Exercise directions -
Please format all of the data below as a JSON list of strings, one string per line, skipping blank lines and leaving the pictures out.

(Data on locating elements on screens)
______

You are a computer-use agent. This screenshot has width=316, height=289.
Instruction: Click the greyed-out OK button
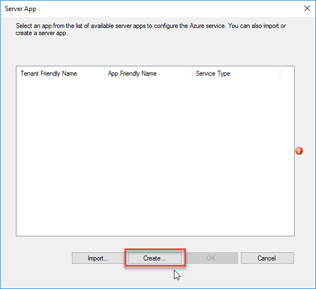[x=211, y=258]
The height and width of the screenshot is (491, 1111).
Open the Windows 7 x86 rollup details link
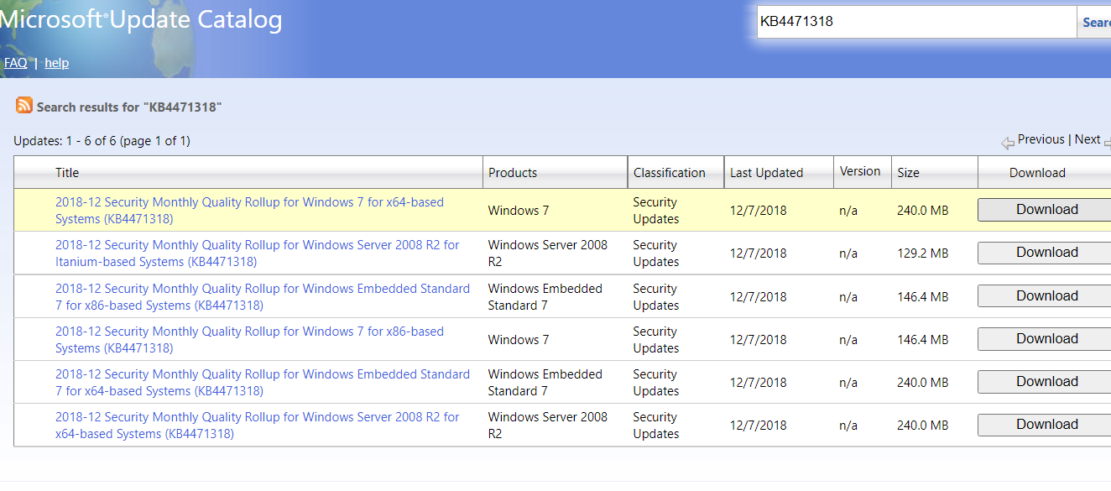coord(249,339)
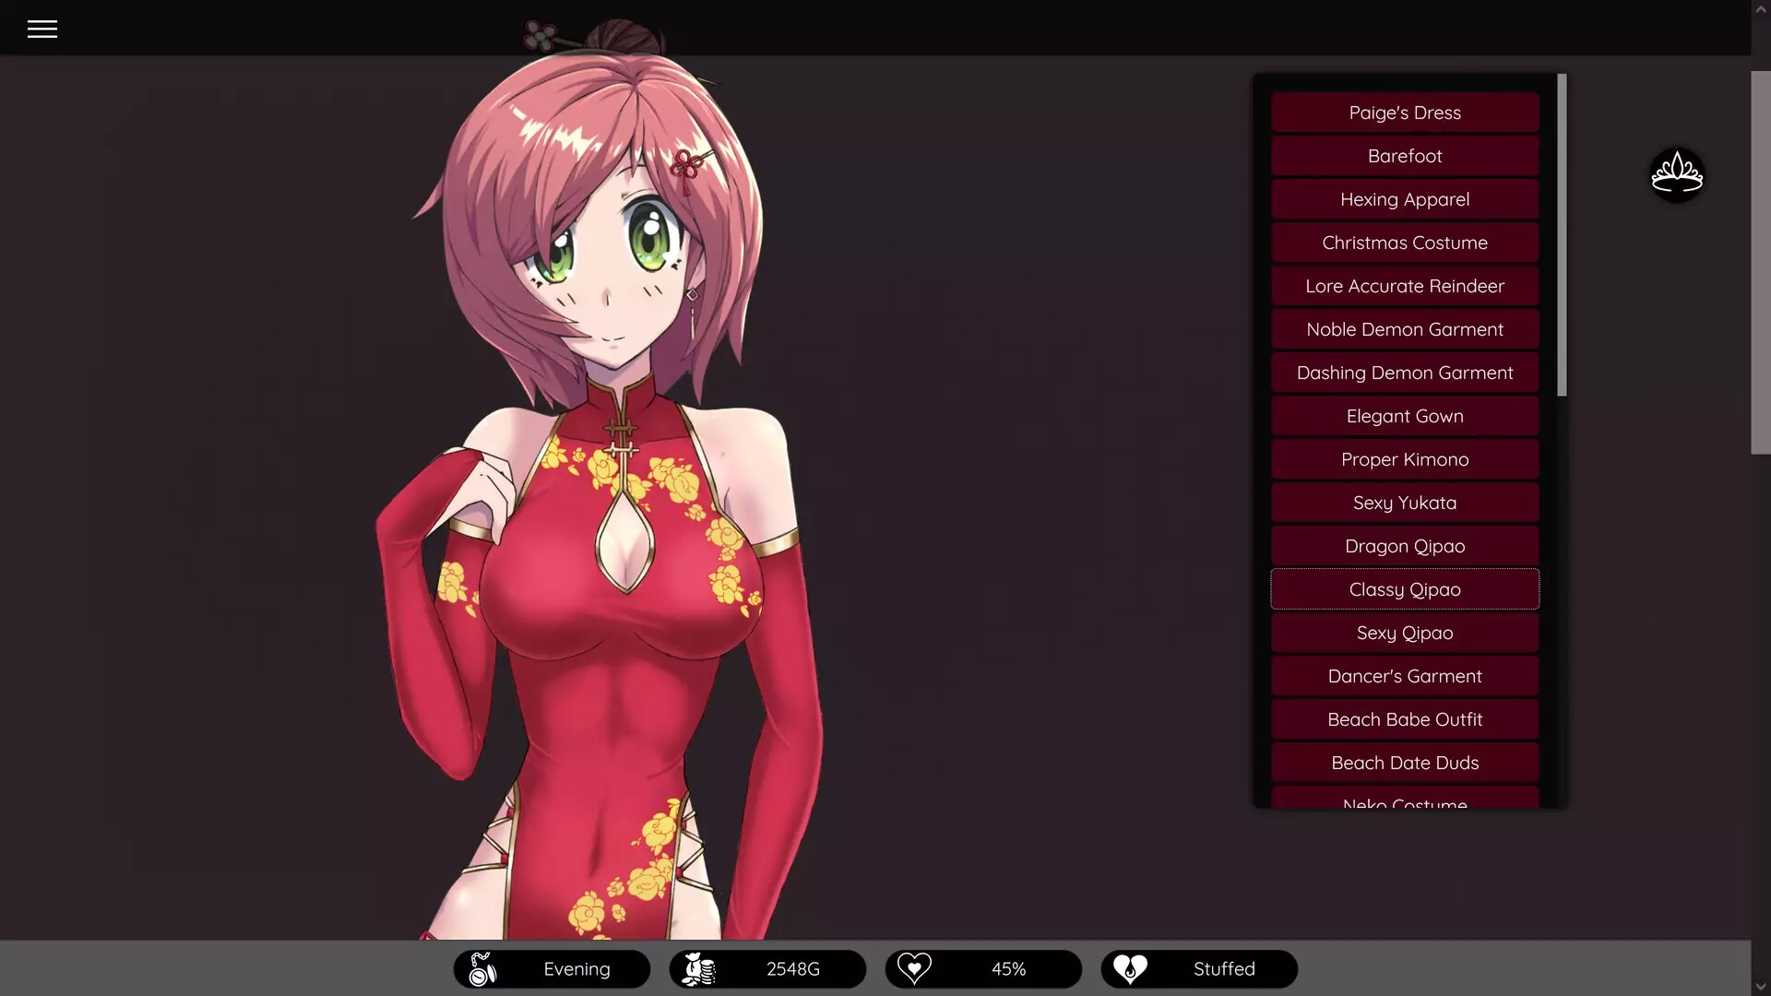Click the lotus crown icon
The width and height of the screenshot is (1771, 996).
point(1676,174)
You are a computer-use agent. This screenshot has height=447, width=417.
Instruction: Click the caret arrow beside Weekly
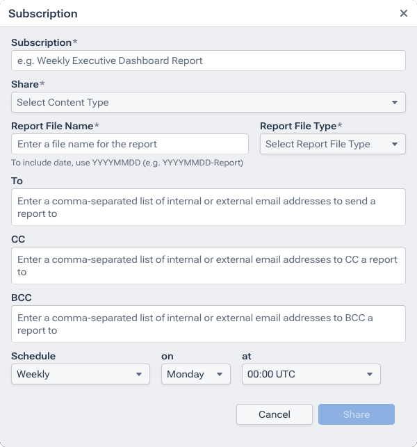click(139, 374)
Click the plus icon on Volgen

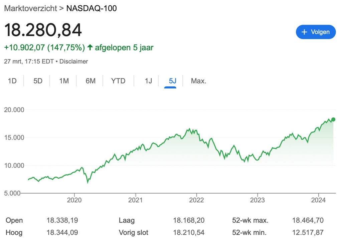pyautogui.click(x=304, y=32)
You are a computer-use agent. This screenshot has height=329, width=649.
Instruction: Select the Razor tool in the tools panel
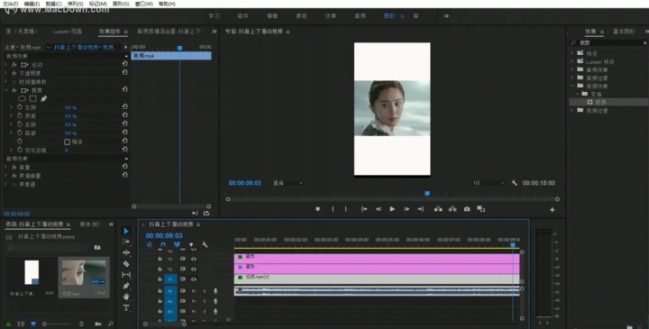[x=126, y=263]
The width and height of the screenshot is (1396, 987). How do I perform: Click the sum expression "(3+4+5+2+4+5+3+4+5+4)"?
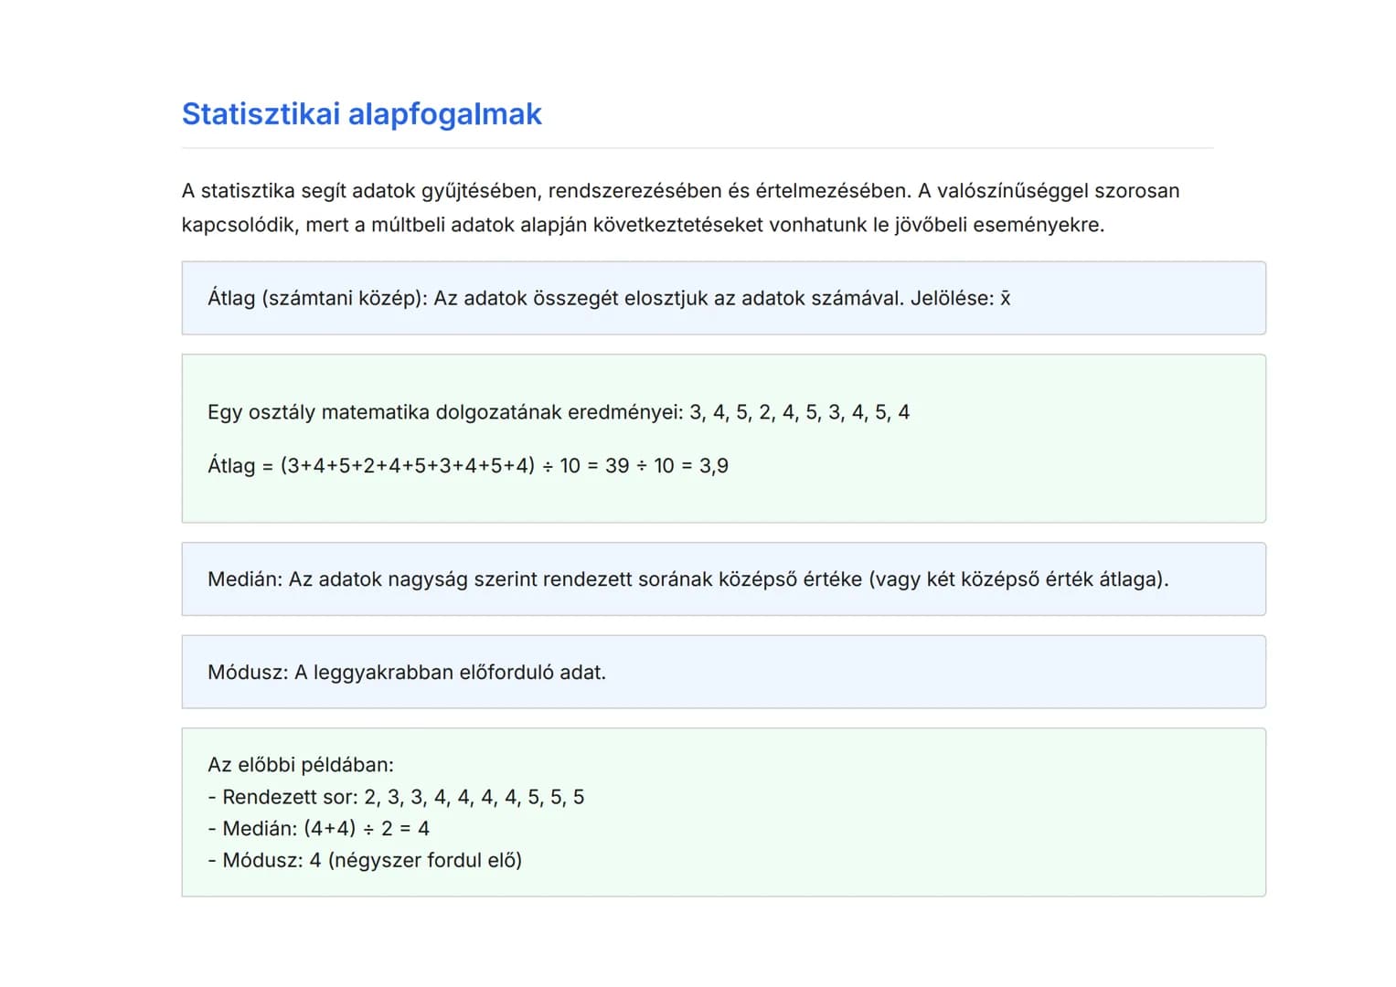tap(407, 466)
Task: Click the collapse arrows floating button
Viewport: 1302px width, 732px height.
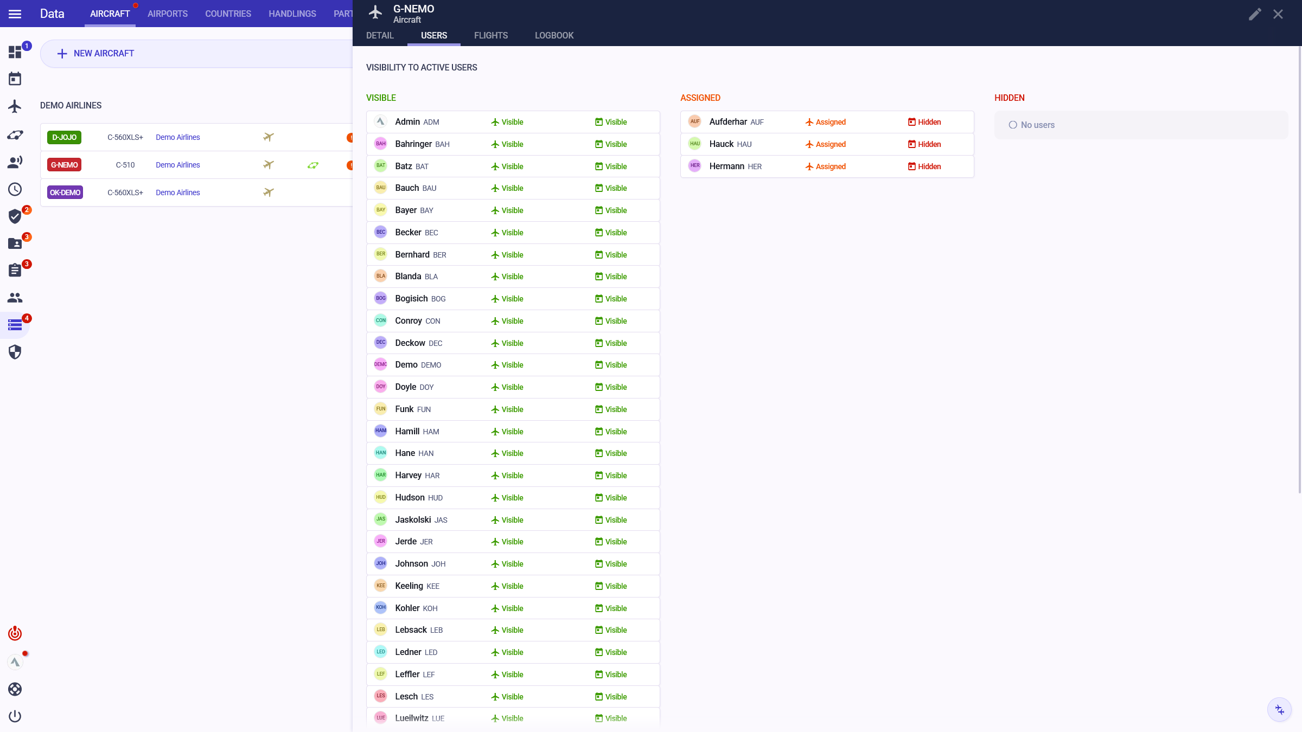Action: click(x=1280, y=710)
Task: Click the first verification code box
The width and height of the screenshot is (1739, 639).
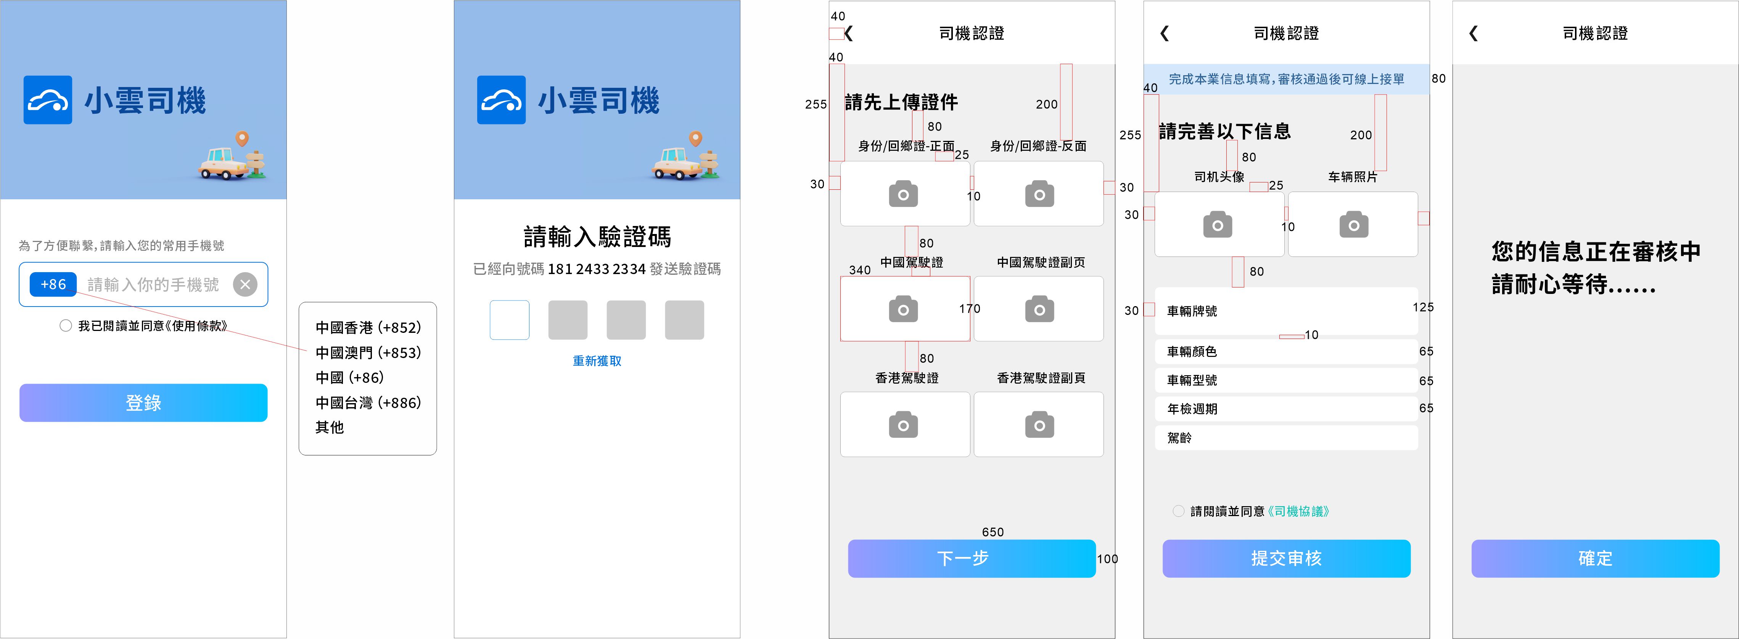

______

Answer -
[
  "You are a computer-use agent. This screenshot has width=316, height=289.",
  "Instruction: Click the greyed-out OK button",
  "[x=211, y=258]",
  "The height and width of the screenshot is (491, 1111).",
  "Open the Windows 7 x86 rollup details link",
  "coord(249,339)",
  "Click the lotus crown icon",
  "The width and height of the screenshot is (1771, 996).",
  "point(1676,174)",
  "You are a computer-use agent. This screenshot has height=447, width=417.",
  "Instruction: Click the caret arrow beside Weekly",
  "click(139, 374)",
  "Click the plus icon on Volgen",
  "pyautogui.click(x=304, y=32)",
  "You are a computer-use agent. This screenshot has height=329, width=649.",
  "Instruction: Select the Razor tool in the tools panel",
  "[x=126, y=263]",
  "The width and height of the screenshot is (1396, 987). How do I perform: Click the sum expression \"(3+4+5+2+4+5+3+4+5+4)\"?",
  "tap(407, 466)",
  "Task: Click the collapse arrows floating button",
  "Viewport: 1302px width, 732px height.",
  "Action: click(x=1280, y=710)",
  "Task: Click the first verification code box",
  "The width and height of the screenshot is (1739, 639)."
]